Unemployment, unexpected illness, and economic downturns may wreck a credit score that was once in the 800s and cause a family to teeter on the brink of bankruptcy. For some families, bankruptcy might be the best solution; however, other families might work to repay debts over time by making special arrangements with creditors.
Unfortunately, those negotiations and payment arrangements don't always work out, and a debtor might find himself staring at a civil lawsuit from a company looking to collect on a debt. Several avenues exist for dealing with these lawsuits, as well as the vicious attempts of debt collectors to get payment.
Statute of Limitations Basics
When setting out to clear your debts and return your life to a point of financial stability, one of the concepts you'll want to learn is "statute of limitations." This concept means that the government or other parties can only file a lawsuit against you for a certain number of years before that window of opportunity expires.
The statute of limitations exists to encourage timely filing of court cases and to ensure that people who may be sued don't have to deal with the cloud of debt or civil lawsuits over their heads for a lifetime.
Deciphering Timelines for Debt Collection
The statute of limitations often requires victims of various civil issues (like car accidents or slip-and-fall accidents) to speak to a lawyer quickly about filing a lawsuit, because such matters often have a statute-of-limitations of only one or two years before a lawsuit can no longer be filed.

** Stated goal **
Say whether each statement agrees with the passage on debt and the statute of limitations, and back each yes or no with the deciding words from the passage. (a) The passage calls bankruptcy the best solution for every family. (b) The statute of limitations allows a lawsuit to be filed only for a certain number of years. (c) Matters such as car accidents often have a statute of limitations of only one or two years.

** Source data **
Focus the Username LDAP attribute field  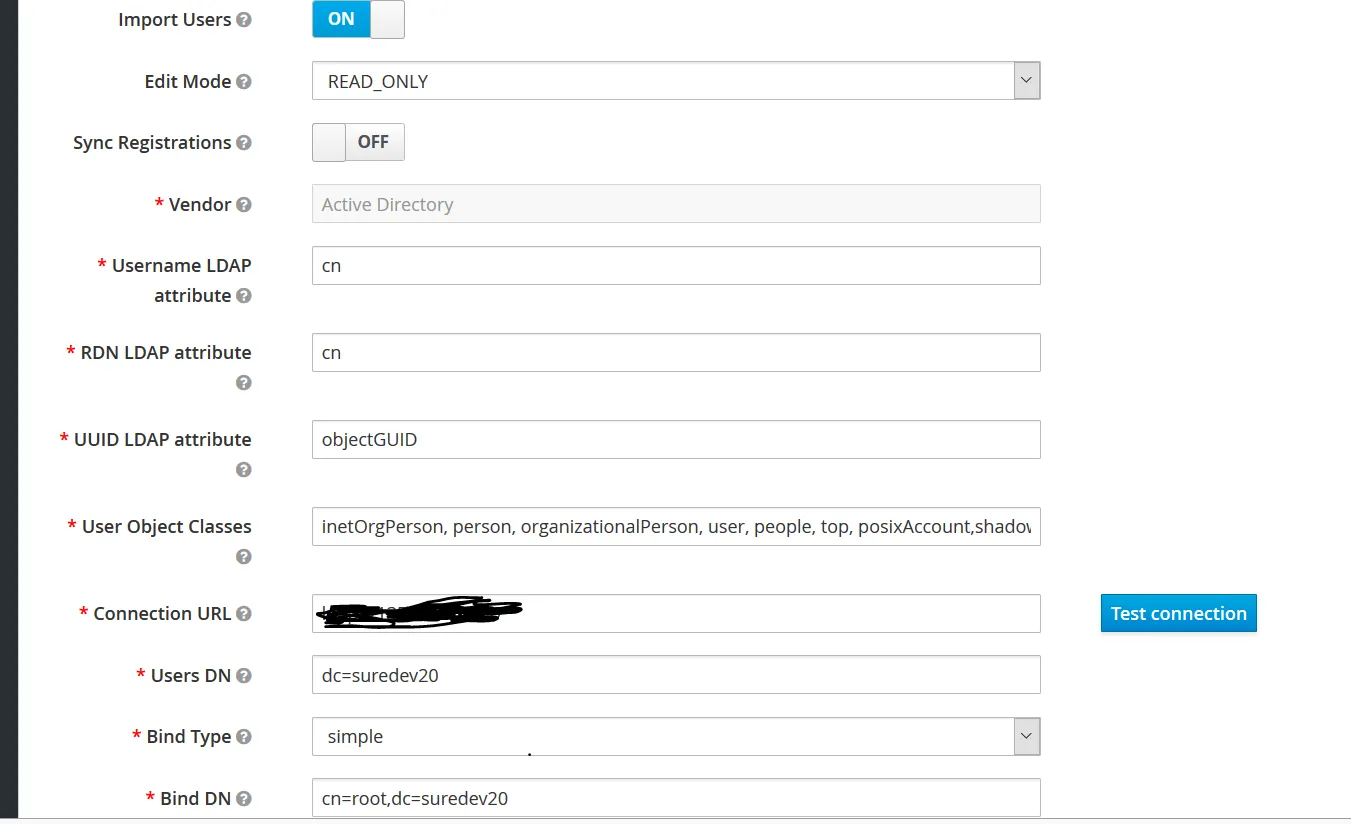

** Full output **
(a) No: "For some families, bankruptcy might be the best solution; however, other families might work to repay debts over time by making special arrangements with creditors."
(b) Yes: "the government or other parties can only file a lawsuit against you for a certain number of years before that window of opportunity expires."
(c) Yes: "such matters often have a statute-of-limitations of only one or two years before a lawsuit can no longer be filed."